Vineyard workers were also reported to have higher incidences of lung and skin cancers. Again, there is a strong correlation between cancer development and exposure to pesticides and solar radiation for extended periods.


Firefighters

Australian firefighters are shown to be at an increased risk of prostate, kidney and melanoma cancers as concluded in a study by Monash University, Melbourne (2016). Interestingly, paid firefighters who worked predominately on structural fires in their

careers, perhaps in cities rather than rural areas, experienced a higher cancer risk than those who worked on non-structural fires (eg, bushfires).


On a positive note, and despite the increased risk of occupational cancer, the overall mortality rate for paid firefighters is lower than the general Australian population. This is most likely the effect of a physically active work environment and a fitter lifestyle.


Automotive Plastics, Metal-Working and Food-Canning

In the Canadian study mentioned above, it was found that there were five times the incidences of breast cancer for women working in the Automotive Plastics and Canning industries.


The development of Leukaemia has also been linked to rubber and synthetic latex manufacturing. These industries subject workers to extremely concentrated chemicals, such as benzene and ethylene oxide.


Airline and Night-Shift Workers

A study in Finland (2002) of male airline pilots showed a three-fold increase in risk of skin cancers possibly attributable to cosmic radiation.

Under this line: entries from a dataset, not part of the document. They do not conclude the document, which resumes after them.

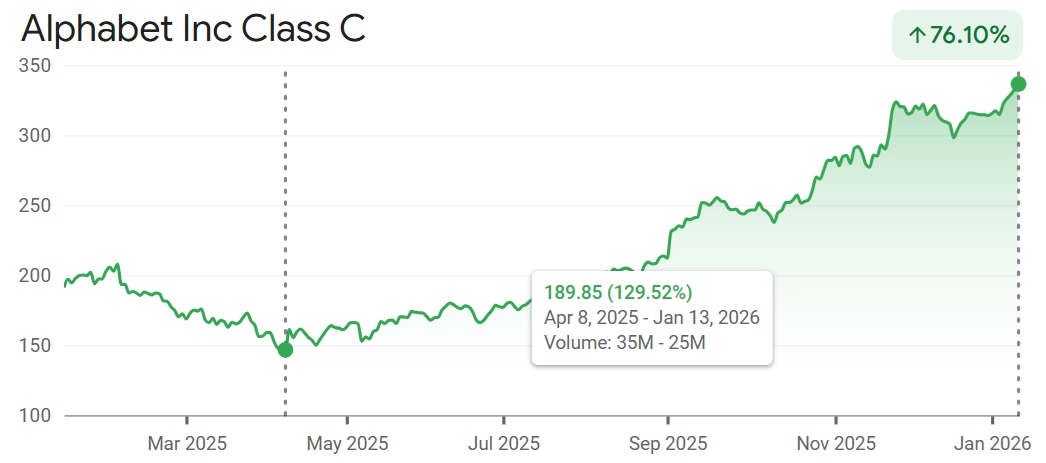Click the green endpoint dot at Jan 13, 2026
1046x463 pixels.
pyautogui.click(x=1018, y=84)
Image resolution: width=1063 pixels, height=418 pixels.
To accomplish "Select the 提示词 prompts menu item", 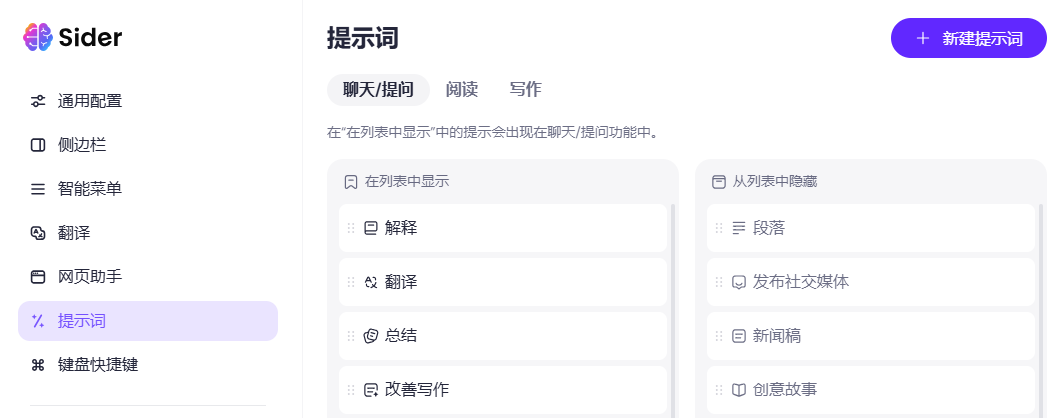I will pyautogui.click(x=82, y=321).
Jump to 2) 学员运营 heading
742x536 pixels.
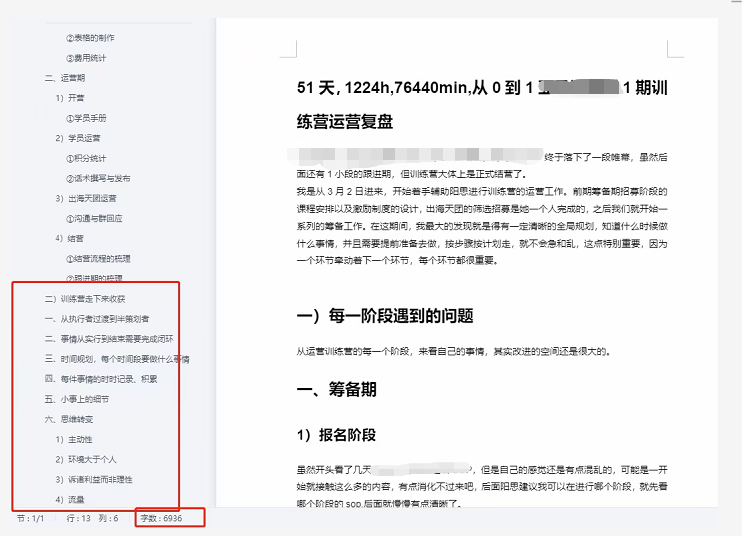pyautogui.click(x=78, y=138)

The research also uncovered a possible link between pilots who had a long career with elevated incidences of prostate cancer. This last occupational cancer risk was suspected to be a result from prolonged circadian dysrhythmia (disrupted sleep patterns) for long-haul pilots crossing time zones.


There is certainly a need for further research into the subject of transport and night-shift workers and the link to cancer-causing circadian hormonal disturbances.


Other Industries at Risk

There is a significant amount of evidence to suggest workers in the hairdressing, dry-cleaning and construction industries having higher reported incidences of lung cancer. Utilising chemical-free treatment products in these occupations and the improvement of ventilation would aid in decreasing the exposure to carcinogens.



From the list of industries with heightened risk of occupational cancer, it is evident the common factor in most cases is the exposure to harmful chemicals and toxins. Many chemical agents used in the agricultural, automotive plastics, rubber, metal-working and canning industries have been found to cause various types of cancers.


Duration and level of exposure are perhaps the main causes in the likelihood of developing cancers. However, as in farming, it may also be the timing of exposure at specific developmental ages.


It was interesting to note that UV solar radiation was not as large a contributing risk factor in most industries, although airline and agricultural workers did record higher incidences of skin cancer. Sleep disturbances in the transport industries and for night shift workers seem to be a concern over the long-term. Other industries could benefit from filtering out carcinogens in products and improving work environments, specifically ventilation.


For many of us, switching occupations is not an easy option to consider. However, there are most likely several changes you could initiate at work to lower your exposure to harmful chemicals:

  • Adopt a more effective air filtration system to ventilate enclosed spaces,

  • Switch to natural or organic products,

  • Make a habit of taking regular walks outside in the fresh air,

  • Wear a breathing mask with filter,

  • Always use personal protective equipment when dealing with concentrated chemicals (eg; gloves, mask, eye protection),

  • Away from work, ensure you are eating a healthy diet and getting lots of exercise.

Currently, people change careers around five times on average during the course of their lives. It may be that your next career change is just around the corner. If an opportunity comes along, make sure you do your research first to reduce your risk of occupational cancer.